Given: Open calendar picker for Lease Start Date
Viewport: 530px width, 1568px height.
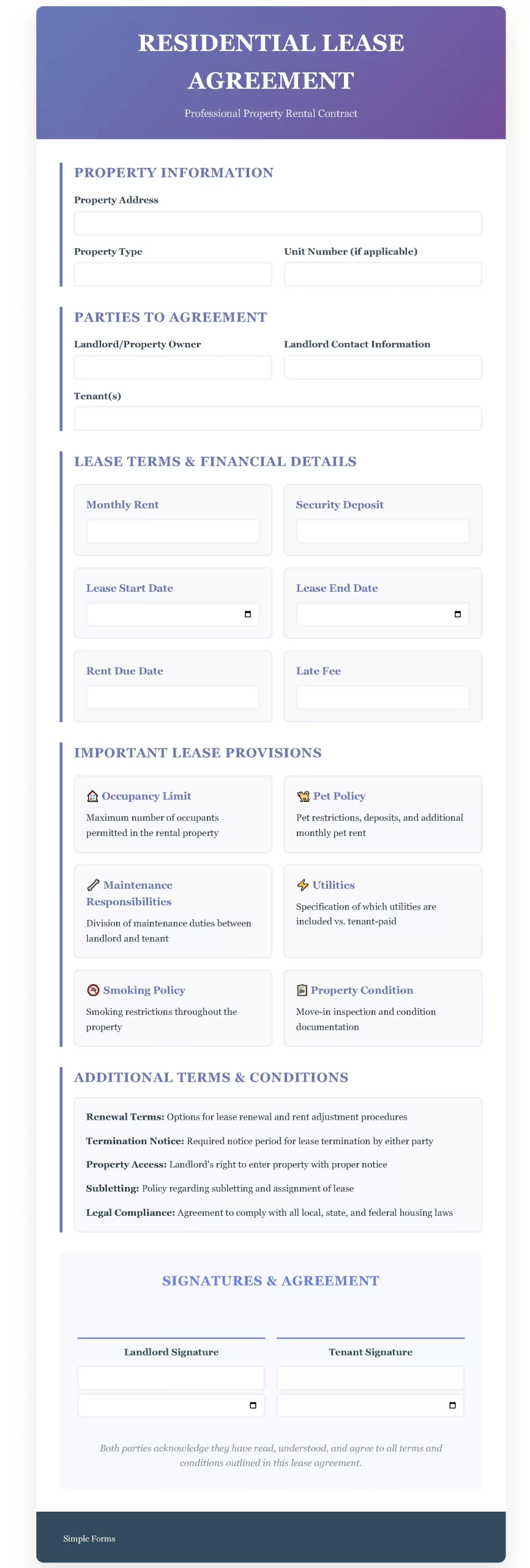Looking at the screenshot, I should [x=248, y=614].
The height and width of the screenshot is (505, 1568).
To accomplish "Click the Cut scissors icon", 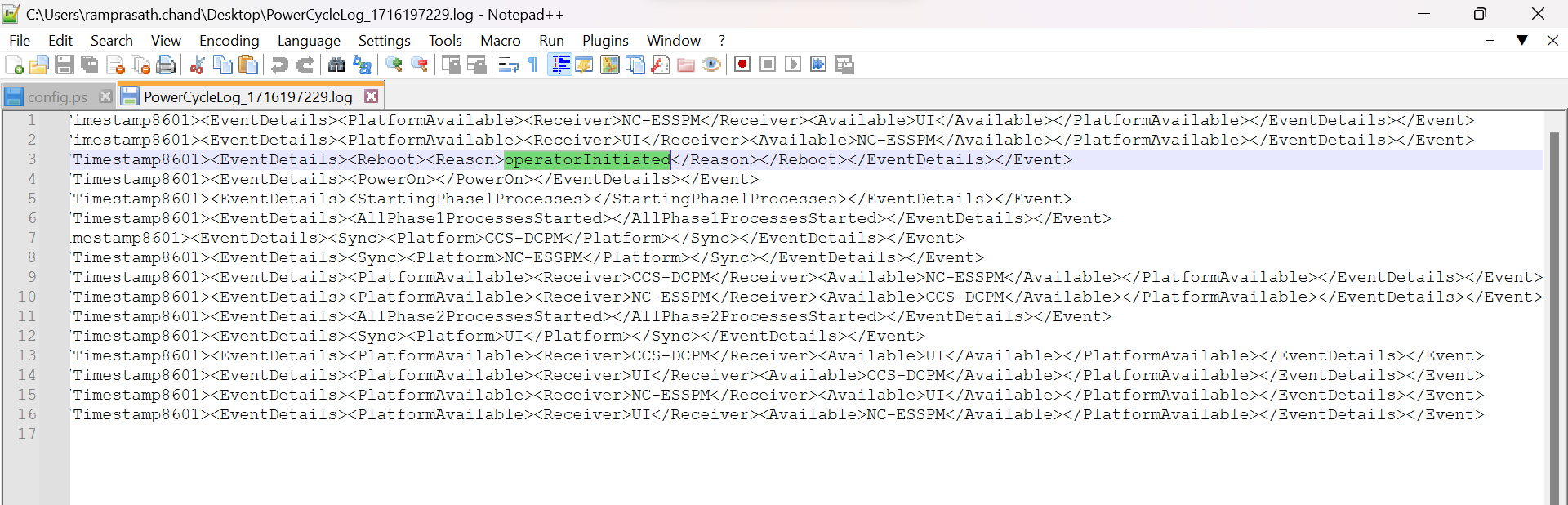I will (x=197, y=65).
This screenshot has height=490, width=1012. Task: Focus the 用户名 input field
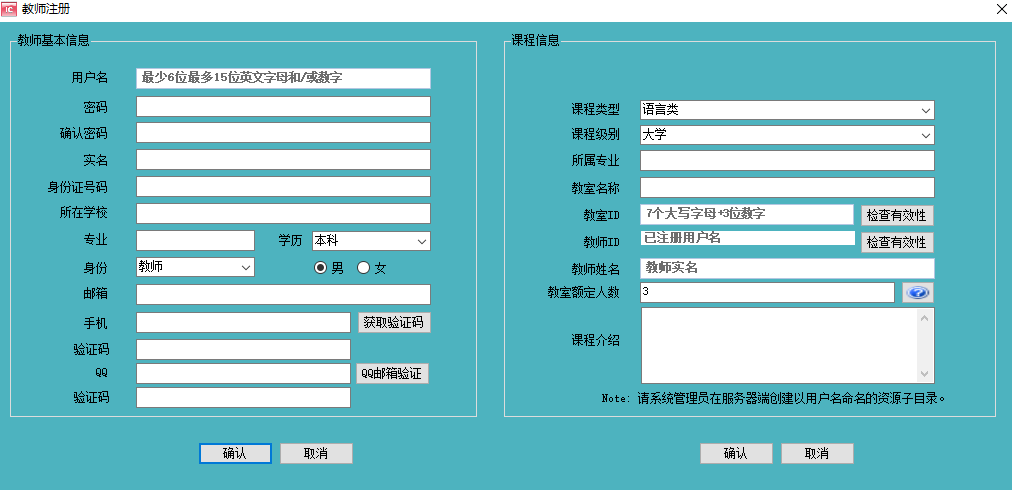[x=283, y=78]
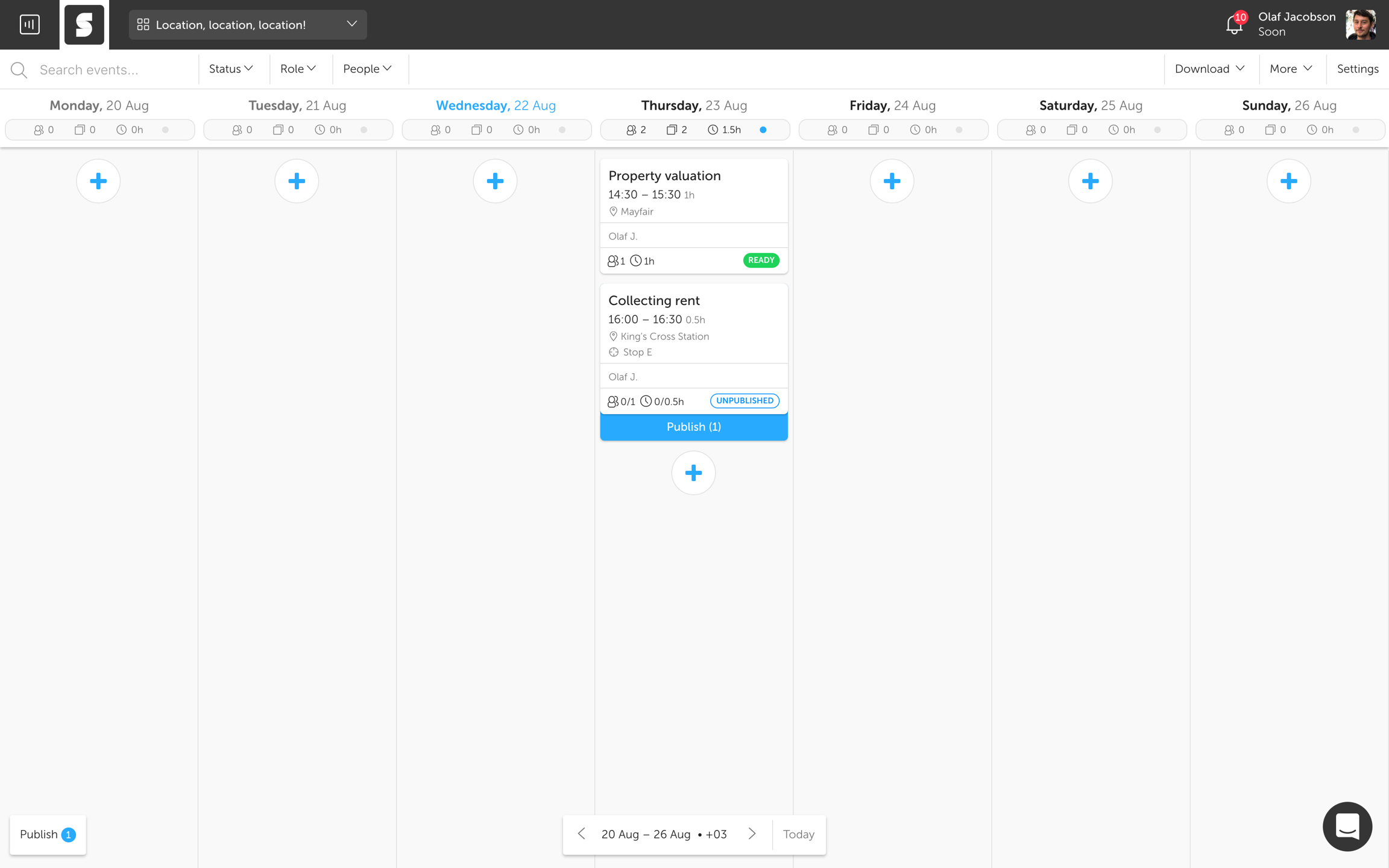Image resolution: width=1389 pixels, height=868 pixels.
Task: Go to the next week arrow
Action: 752,834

####################

- _WRITTEN PROBLEM_
Please repeat the rows from the line with "This screenshot has" through the end of the rows, swapping "input field" for "text box" and leaving everything else unchanged. Omit the pictures.

- _RESPONSE_
This screenshot has height=490, width=1012. Task: Focus the 用户名 text box
[x=283, y=78]
Image resolution: width=1389 pixels, height=868 pixels.
Task: Go to the next week arrow
Action: 752,834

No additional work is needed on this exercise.